# AUFGABE 1
Wie hoch soll laut dem Textauszug zur Testamentsfälschungs-Affäre der Schaden sein?
# AUFGABE 2
Setze die Chronologie zur Dornbirner Testamentsfälschungs-Affäre im Textauszug nach dem letzten Satz fort.

# TEXTAUSZUG
+++
Am 16. April beginnt der Prozess um die Testamentsfälschungen.
Am 16. April beginnt der Prozess um die Testamentsfälschungen. ©BilderBox/Symbolbild
Dornbirn, Salzburg - Am Landesgericht Salzburg beginnt am 16. April der Prozess um die Testamentsfälschungs-Affäre am Bezirksgericht. Insgesamt zehn Angeklagte - darunter fünf Justiz-Mitarbeiter - müssen sich in dem vorerst für 17 Verhandlungstage anberaumten Prozess verantworten.

Sie sollen von 2001 bis 2008 in 18 Verlassenschaftsverfahren Testamente und Verträge manipuliert haben, um sich und Angehörige zu bereichern. Der Schaden soll rund zehn Millionen Euro betragen, 158 Geschädigte sind bekannt. Hier eine Chronologie:

Salzburg. Juli 2002: Ein Notar und zwei Richter erstatten Anzeige, weil in einem Erbschaftsfall in Dornbirn Ungereimtheiten aufgetaucht sind. Der sieben Jahre später Hauptverdächtige Jürgen H. wird in der Folge erstmals einvernommen, das Verfahren wird aber schließlich mangels Beweisen eingestellt.

März 2003: Eine Dornbirnerin erstattet Anzeige, weil Dokumente zu ihrem Haus nicht echt sein können. Auch diese Ermittlungen werden mangels Beweisen eingestellt.

März 2009: Einer Richterin am Bezirksgericht Dornbirn fallen bei der Bearbeitung eines Verlassenschaftsfalls Ungereimtheiten auf. Sie stellt fest, dass sich mehrere Testamente verdächtig ähnlich sind und als Verlassenschaftskuratoren immer die Namen derselben Justizmitarbeiter auftauchen. Sie erstattet Anzeige.

17. November 2009: Nach rund einem halben Jahr Ermittlungen werden drei Verdächtige verhaftet: der inzwischen 47-jährige Geschäftsstellenleiter und Bearbeiter von Grundbuch-Angelegenheiten am Bezirksgericht Dornbirn Jürgen H., der heute 48-jährige Leiter für Außerstreitsachen (darunter fallen auch Verlassenschafts-Angelegenheiten) Kurt T. und ein Freund des Jürgen H., der 48-jährige Peter H. – Jürgen H. gibt in der Folge nach und nach mehr zu und legt schließlich ein umfassendes Geständnis ab. Dabei nennt er Namen von Mittätern und Opfern ebenso wie konkrete Verlassenschaftsverfahren und Hinweise, wie gefälscht und manipuliert worden ist.
+++
# DATENZEILEN

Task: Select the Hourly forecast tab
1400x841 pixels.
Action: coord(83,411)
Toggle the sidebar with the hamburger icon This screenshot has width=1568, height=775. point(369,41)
+++
# ERGEBNIS 1
Rund zehn Millionen Euro.

# ERGEBNIS 2
20. November 2009: Die Affäre dringt erstmals an die Öffentlichkeit: In mindestens zehn Fällen sollen die Verdächtigen seit Jahren Testamente manipuliert und so sich und Dritte bereichert haben. Die Schadenssumme könnte mehrere Millionen Euro betragen.

23. November 2009: Eine Sonderrevision soll mögliche Mängel im System und Fehlerquellen sichtbar machen. In der Folge werden rund 20.000 Verlassenschaftsakten überprüft. Dabei stellt sich heraus, dass im Urkundenarchiv des Bezirksgerichts Dornbirn 510 Testamente fehlen, alleine seit 1960 sind 96 letztwillige Verfügungen unauffindbar. Die Staatsanwaltschaft Feldkirch geht inzwischen von rund 20 Fällen aus.

25. November 2009: Es wird bekannt, dass erschlichene Gelder in Höhe von mehreren hunderttausend Euro sichergestellt und mehrere Liegenschaften mit einem Veräußerungs-und Belastungsverbot belegt worden sind.

27. November 2009: Erste dienstrechtliche Konsequenzen für die Verdächtigen: Jürgen H. wird vorläufig suspendiert, Kurt T. wird entlassen.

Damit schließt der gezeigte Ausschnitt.